Take Care Everyone.
Edited 7 time(s). Last edit at 03/29/2009 08:50PM by easyeverett.
Easy, you are so prolific in your posts, and your style changes so much faster than the cloudscapes, that I can hardly keep up with reading, let alone trying to make appropriate comments.
I admire your dedication to rhyme (both end, and internal), but sometimes think that you pursue it with more dedication than the poem needs. In this poem for instance. It can become distracting and confusing.
I am left puzzled as to what your overall point or theme is in this poem.
What would your own critique of it be?
Ian
Go for it, Ian.
Well, we've lost Tom's enthusiasm for the moment. I hope not permanently. He is a great addition to the forum. I think it is always a mistake to entirely withdraw from criticism, even though it can be devastating.
I hope you do return, Tom.
Peter
Well I'm sorry if - after holding off from critiquing lots of his poems - I scared him off with what I thought was a fair, and fairly mild, comment on one of them, and a question designed to get a better understanding of his attitude towards poetry - see above. That was it. (He responded in a separate thread headed 'Sorry'). My reference to 'cloudscapes' reflected some reference to clouds that was in his now erased poem, if I'm recalling it correctly.
Tom said in one of his threads that he was bipolar. I inferred from his prolific postings that he was in an elevated phase of that not uncommon condition.
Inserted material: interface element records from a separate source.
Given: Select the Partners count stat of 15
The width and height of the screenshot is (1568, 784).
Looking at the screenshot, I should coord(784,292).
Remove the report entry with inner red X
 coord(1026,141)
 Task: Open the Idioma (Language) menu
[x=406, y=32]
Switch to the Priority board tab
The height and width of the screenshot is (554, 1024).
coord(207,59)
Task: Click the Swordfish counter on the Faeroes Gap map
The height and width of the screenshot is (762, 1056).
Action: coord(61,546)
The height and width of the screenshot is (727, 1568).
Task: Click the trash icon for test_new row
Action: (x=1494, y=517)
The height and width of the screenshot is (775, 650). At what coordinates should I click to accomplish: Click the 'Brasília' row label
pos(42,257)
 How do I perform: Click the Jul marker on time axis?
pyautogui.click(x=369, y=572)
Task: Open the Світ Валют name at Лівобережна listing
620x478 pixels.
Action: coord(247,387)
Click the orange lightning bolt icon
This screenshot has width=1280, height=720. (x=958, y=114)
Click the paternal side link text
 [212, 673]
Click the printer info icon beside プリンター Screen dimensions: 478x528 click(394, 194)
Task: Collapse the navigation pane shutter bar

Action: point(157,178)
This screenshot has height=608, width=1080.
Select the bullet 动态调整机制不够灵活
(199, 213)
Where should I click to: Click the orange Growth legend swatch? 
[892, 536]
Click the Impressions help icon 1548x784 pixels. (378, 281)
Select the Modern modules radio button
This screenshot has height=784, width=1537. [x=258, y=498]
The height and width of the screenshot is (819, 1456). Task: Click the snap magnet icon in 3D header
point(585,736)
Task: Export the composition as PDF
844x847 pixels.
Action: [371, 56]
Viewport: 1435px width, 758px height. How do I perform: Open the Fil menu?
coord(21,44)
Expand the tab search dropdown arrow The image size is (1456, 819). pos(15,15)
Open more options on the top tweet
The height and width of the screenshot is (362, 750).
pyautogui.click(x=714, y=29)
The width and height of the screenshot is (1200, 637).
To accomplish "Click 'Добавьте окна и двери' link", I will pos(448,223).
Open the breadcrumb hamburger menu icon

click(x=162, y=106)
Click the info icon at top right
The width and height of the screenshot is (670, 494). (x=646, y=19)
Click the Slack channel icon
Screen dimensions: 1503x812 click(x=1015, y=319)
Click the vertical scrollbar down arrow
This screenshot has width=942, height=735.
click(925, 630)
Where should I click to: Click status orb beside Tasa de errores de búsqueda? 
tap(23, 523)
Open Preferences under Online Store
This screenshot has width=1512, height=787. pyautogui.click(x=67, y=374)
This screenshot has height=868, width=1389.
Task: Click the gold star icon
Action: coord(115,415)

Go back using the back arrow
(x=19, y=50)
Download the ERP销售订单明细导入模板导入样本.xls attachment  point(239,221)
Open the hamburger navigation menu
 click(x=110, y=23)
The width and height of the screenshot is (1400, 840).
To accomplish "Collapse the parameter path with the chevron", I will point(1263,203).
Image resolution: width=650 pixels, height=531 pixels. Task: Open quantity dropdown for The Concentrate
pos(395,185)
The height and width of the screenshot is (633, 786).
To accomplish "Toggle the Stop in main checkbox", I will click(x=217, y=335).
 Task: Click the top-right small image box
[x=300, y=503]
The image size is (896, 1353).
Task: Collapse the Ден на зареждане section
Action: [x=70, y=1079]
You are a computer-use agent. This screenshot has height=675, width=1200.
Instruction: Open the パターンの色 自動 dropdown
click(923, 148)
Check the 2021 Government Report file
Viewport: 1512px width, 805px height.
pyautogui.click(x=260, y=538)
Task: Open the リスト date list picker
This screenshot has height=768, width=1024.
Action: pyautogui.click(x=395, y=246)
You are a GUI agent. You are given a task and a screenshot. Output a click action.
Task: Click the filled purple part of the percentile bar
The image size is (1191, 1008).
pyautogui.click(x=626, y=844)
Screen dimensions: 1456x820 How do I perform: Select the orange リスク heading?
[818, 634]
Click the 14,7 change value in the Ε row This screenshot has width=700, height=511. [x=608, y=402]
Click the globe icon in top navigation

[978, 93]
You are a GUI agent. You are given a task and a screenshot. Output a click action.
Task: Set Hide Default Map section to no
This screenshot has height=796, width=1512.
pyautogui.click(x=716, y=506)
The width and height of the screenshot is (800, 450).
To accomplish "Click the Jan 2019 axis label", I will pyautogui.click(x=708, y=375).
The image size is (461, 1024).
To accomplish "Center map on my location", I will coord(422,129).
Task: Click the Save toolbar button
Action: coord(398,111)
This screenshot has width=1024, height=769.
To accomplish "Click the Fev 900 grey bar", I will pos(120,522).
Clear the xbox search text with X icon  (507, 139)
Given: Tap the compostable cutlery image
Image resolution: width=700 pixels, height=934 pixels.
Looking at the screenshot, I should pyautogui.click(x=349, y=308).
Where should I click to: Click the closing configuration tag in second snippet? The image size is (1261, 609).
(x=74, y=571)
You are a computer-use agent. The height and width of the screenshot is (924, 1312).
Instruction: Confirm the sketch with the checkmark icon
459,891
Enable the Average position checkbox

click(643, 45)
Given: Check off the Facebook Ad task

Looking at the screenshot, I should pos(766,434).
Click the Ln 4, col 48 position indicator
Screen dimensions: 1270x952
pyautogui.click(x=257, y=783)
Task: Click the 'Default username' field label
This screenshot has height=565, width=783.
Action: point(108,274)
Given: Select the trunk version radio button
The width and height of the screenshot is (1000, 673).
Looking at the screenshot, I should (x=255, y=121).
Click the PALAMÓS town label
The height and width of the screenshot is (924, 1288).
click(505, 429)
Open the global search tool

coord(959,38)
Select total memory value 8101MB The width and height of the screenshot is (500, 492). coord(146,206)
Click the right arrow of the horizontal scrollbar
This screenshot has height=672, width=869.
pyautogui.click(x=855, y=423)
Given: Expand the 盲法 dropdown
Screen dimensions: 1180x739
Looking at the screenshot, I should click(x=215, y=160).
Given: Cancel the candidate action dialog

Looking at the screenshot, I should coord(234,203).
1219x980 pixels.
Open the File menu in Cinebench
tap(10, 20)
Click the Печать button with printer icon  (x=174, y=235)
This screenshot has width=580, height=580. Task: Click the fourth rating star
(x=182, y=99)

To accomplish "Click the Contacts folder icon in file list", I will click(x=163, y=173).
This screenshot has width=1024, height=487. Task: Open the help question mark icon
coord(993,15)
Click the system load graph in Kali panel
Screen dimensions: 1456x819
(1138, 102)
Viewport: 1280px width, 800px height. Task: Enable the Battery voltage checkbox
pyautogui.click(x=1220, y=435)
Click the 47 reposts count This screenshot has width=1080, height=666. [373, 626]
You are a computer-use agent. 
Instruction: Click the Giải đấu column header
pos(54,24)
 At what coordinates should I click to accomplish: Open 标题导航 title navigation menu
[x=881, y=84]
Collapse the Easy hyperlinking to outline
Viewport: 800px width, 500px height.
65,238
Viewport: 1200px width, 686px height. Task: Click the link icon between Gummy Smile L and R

Usually that brings an over-robust attitude of mind. So I didn't expect his confidence to be so fragile.
Tom is welcome in the forum. He doesn't have to take any notice of me.
Ian
Edited 1 time(s). Last edit at 04/01/2022 06:35PM by IanAKB.
I think your comment is "fair, and fairly mild". I like your comments Ian and appreciate what I can learn from them. As I hope Tom changes his mind, I do not think your words are responsible for his departure. That is a choice, he can undo!
Be well.
Ian, it was not your critique at all. It is a product of my new
meds. Sometimes it garbles the brain to change medications and
that is my reason for erasing my garbled poem. lol. I did not mean
to infer your words were out of order, in fact, they were spot on.
I just fight this damnable disease constantly so I hope this clears
up my reason for departure at this time. Thanks to all. tom
Be well, Tom. We do enjoy your poetry here! I am glad you have clarified.
Tom, Here's my response to Terry on my thread. It pertains to how much space you take on the board.
amo,
Peter
Merc,
re: Tom pushing people off. I figure he's old enough to be able to know that he is doing that and that it is not fair to all those who only post once in a while. I guess, Terry, that your mentioning to me is sufficient to motivate me to say something to him. As an anarchist, I'm sure you know how much I hate being anyone else's cop or daddy or conscience, but I will take on the task.
Thanks for stopping by to read the poem.
amo,
Peter
Tom, you've been a valuable contributor to the forum. I, for one, shall miss your writing.